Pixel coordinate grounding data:
Content starts

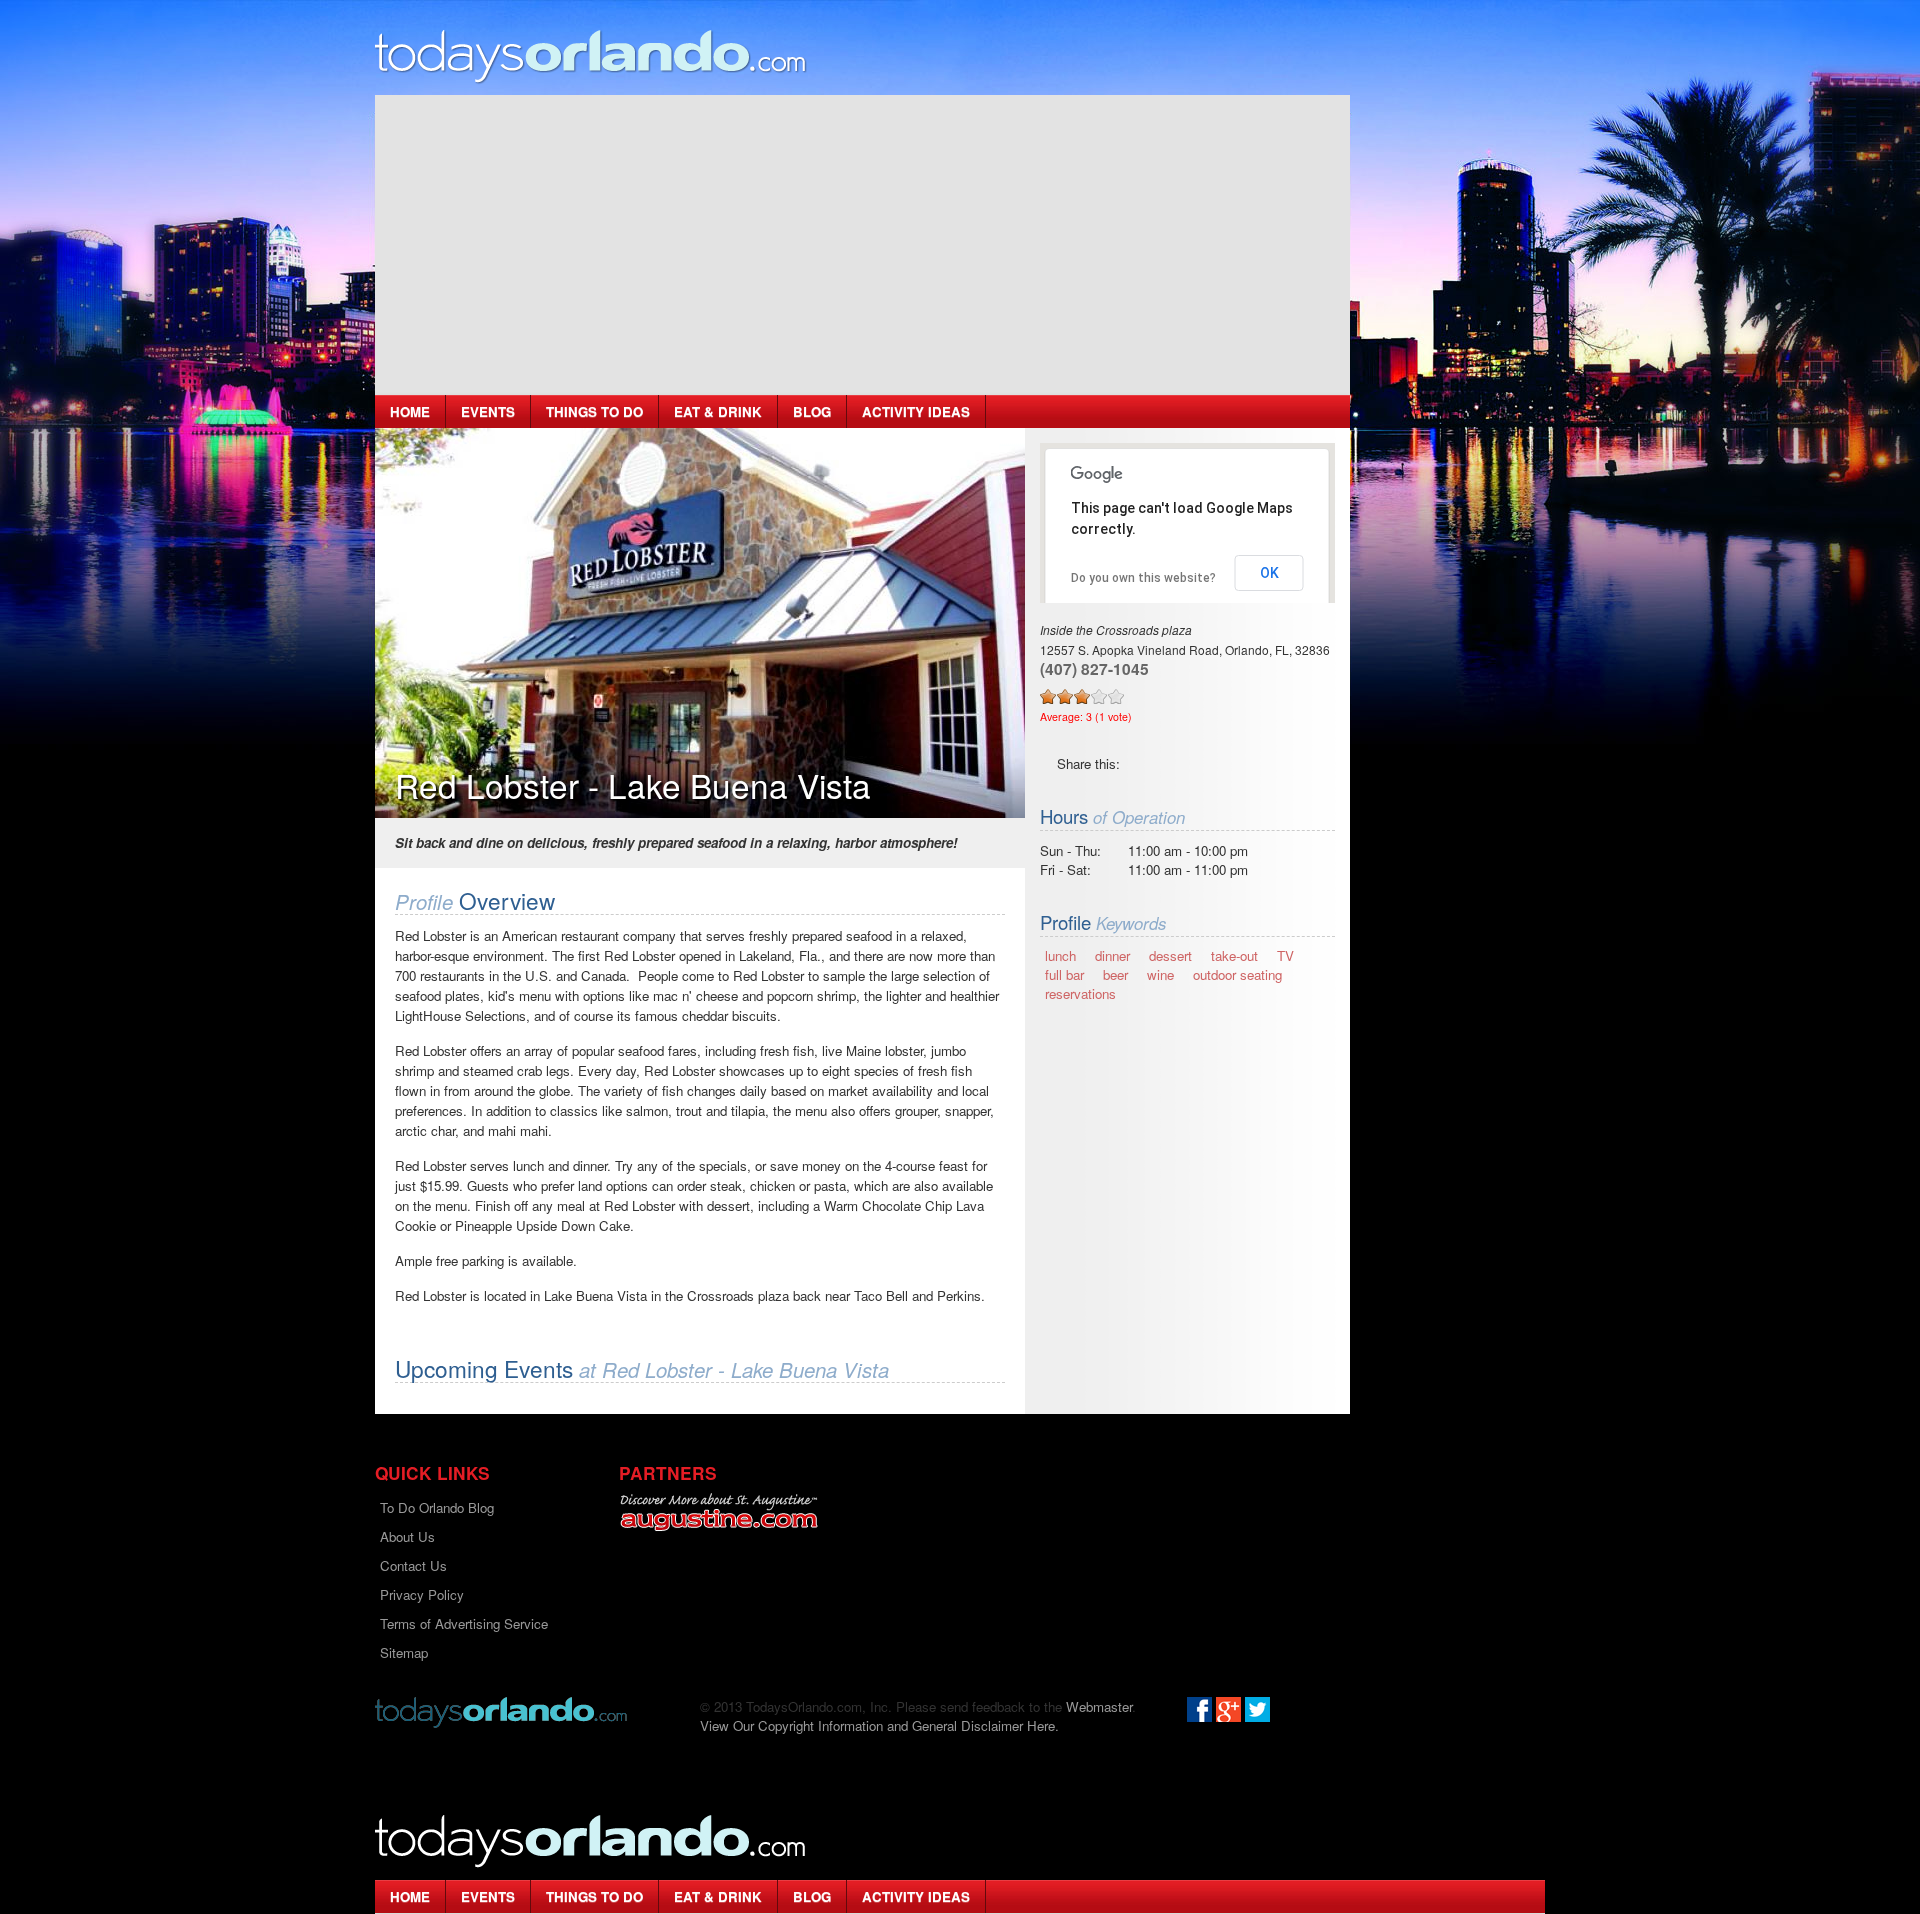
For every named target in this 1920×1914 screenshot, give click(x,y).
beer (1115, 974)
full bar (1064, 974)
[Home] (591, 55)
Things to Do (594, 411)
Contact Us (413, 1565)
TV (1285, 955)
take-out (1234, 955)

Content ends

Assigned task —
The required result is an exact repetition of the lines from the one containing "beer (1115, 974)" through the last line of the data.

Response to the task —
beer (1115, 974)
full bar (1064, 974)
[Home] (591, 55)
Things to Do (594, 411)
Contact Us (413, 1565)
TV (1285, 955)
take-out (1234, 955)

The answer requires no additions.